A Reinforcement Learning Based Traffic Control Strategy in a Macroscopic Fundamental Diagram Region

Abstract

Urban traffic control systems (UTCSs) are deployed to a great number of urban cities despite lacking feedback when adjusting the traffic signals. The development of reinforcement learning (RL) makes it possible to apply feedback to UTCS, and great efforts have been made on RL-based traffic control strategies. However, those studies are regardless of the traffic flow theory of the network and the road users’ perspectives on the performance of traffic. This study proposes a multiagent reinforcement learning (MARL) based traffic control strategy, in which each intersection in a macroscopic fundamental diagram (MFD) region was controlled by one agent using the level of services (LOS) and MFD-based parameters as rewards. The proposed MARL strategy was evaluated by simulation in a 3×3 grid network compared with pretimed, actuated, and MFD-based traffic control strategies. The evaluation results showed that, at different demand levels, the proposed MARL strategy outperforms the other three traffic control strategies in terms of average intersection queue length and average intersection waiting time to a different extent. Results also showed that the proposed MARL dissipated the congestion faster than the other three control strategies.
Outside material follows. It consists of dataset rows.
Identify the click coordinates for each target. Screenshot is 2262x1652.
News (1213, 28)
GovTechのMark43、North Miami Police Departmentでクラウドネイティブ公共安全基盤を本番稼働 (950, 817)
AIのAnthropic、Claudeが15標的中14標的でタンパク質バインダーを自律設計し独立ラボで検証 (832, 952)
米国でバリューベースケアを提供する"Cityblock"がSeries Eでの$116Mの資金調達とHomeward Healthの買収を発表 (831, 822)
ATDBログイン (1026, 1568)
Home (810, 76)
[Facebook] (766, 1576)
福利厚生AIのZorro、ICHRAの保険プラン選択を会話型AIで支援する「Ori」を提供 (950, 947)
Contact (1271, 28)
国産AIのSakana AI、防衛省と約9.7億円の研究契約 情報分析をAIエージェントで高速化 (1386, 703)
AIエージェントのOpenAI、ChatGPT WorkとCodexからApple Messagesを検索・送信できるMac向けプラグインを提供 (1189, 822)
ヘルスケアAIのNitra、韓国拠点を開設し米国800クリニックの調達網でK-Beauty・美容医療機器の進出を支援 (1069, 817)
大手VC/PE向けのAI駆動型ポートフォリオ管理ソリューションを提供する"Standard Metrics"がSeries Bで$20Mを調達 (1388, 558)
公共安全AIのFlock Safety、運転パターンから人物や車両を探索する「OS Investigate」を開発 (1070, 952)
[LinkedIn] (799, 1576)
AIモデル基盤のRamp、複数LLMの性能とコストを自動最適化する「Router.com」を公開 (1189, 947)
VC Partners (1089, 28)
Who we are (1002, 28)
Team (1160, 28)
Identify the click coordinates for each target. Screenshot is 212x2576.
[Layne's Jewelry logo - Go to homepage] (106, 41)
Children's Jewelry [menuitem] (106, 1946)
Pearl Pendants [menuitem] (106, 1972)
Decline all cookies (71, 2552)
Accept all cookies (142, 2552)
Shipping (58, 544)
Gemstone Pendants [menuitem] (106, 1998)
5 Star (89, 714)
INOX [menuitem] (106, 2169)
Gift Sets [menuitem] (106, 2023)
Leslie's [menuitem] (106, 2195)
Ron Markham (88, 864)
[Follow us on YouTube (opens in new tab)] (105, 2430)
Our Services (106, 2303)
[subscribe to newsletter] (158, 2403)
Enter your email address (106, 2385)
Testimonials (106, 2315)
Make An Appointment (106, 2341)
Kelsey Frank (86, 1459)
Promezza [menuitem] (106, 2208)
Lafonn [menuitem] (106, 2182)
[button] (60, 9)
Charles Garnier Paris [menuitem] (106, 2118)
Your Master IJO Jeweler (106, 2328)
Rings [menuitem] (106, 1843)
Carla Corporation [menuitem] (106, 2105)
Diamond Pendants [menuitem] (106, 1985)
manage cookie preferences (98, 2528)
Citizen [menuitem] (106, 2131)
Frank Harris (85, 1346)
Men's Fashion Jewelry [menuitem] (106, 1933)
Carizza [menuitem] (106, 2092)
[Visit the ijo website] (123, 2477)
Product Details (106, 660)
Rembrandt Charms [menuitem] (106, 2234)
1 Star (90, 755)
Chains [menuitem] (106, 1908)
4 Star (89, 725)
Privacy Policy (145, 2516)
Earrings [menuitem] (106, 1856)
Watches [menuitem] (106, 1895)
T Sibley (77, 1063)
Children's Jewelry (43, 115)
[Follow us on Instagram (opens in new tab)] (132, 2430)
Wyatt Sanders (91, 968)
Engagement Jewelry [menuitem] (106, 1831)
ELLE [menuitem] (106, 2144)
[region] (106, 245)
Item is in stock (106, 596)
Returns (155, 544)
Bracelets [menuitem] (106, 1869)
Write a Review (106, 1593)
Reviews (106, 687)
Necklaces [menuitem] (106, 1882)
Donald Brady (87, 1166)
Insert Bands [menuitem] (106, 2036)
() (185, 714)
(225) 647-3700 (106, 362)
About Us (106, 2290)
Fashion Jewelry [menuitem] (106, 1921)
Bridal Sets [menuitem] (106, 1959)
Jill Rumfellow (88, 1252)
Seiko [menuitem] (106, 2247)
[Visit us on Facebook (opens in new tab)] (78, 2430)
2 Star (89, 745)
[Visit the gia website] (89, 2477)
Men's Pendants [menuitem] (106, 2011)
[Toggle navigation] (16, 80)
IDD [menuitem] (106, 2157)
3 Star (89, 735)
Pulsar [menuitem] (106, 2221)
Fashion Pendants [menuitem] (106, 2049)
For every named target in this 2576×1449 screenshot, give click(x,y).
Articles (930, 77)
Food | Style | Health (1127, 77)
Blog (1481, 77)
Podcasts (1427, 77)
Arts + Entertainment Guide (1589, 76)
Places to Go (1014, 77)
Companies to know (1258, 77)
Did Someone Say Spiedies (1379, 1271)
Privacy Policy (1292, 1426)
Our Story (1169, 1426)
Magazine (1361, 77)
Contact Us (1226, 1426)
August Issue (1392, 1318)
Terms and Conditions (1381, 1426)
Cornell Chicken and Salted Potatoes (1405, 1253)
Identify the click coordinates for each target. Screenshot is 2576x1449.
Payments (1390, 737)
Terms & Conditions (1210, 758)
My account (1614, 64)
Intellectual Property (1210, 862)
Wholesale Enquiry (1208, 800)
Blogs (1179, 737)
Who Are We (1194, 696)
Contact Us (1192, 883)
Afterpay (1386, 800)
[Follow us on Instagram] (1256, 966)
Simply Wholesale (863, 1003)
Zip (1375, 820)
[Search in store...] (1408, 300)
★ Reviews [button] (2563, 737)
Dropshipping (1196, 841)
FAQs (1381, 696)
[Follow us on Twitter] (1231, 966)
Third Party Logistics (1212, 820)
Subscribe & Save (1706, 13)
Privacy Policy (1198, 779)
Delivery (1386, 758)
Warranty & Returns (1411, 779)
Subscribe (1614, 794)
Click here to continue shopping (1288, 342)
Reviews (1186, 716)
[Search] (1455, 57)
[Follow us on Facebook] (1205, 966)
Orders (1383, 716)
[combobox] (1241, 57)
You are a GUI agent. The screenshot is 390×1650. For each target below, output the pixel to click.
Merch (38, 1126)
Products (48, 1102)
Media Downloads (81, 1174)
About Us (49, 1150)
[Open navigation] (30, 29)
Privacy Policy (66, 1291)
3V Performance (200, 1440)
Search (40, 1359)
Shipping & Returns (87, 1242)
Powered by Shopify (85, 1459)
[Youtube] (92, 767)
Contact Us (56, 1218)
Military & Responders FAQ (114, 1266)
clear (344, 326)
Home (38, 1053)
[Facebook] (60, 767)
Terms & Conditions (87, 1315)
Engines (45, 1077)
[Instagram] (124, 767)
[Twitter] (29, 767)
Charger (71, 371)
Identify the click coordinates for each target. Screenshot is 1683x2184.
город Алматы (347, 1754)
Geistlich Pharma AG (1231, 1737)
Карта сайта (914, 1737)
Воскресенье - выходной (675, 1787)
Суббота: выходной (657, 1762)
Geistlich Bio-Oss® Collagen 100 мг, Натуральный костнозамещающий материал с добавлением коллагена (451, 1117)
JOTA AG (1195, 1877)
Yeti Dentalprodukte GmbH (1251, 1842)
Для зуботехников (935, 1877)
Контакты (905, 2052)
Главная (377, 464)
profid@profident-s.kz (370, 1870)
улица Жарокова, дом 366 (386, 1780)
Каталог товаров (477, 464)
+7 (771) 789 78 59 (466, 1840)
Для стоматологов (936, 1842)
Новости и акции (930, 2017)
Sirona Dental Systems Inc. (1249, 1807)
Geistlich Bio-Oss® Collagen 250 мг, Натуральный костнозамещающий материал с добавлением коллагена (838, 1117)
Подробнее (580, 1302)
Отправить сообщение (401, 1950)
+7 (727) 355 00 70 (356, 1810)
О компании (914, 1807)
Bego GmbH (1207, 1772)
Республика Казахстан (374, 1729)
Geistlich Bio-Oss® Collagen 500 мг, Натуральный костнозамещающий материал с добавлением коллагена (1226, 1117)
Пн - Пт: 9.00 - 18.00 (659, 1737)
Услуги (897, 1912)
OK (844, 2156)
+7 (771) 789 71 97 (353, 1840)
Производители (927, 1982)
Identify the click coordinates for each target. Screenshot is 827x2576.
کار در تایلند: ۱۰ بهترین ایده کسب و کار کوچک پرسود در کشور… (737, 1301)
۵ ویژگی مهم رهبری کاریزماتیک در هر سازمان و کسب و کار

Results of the Friedman test indicated that the differences in performances between the proposed MARL and other strategies were statistically significant regardless of the demand level. The MFD in the testbed network controlled by the proposed MARL was different from that controlled by the pretimed strategy, especially the MFD scatter plot. It provides insights on considering the traffic flow theory of the network when applying MARL to traffic control strategies.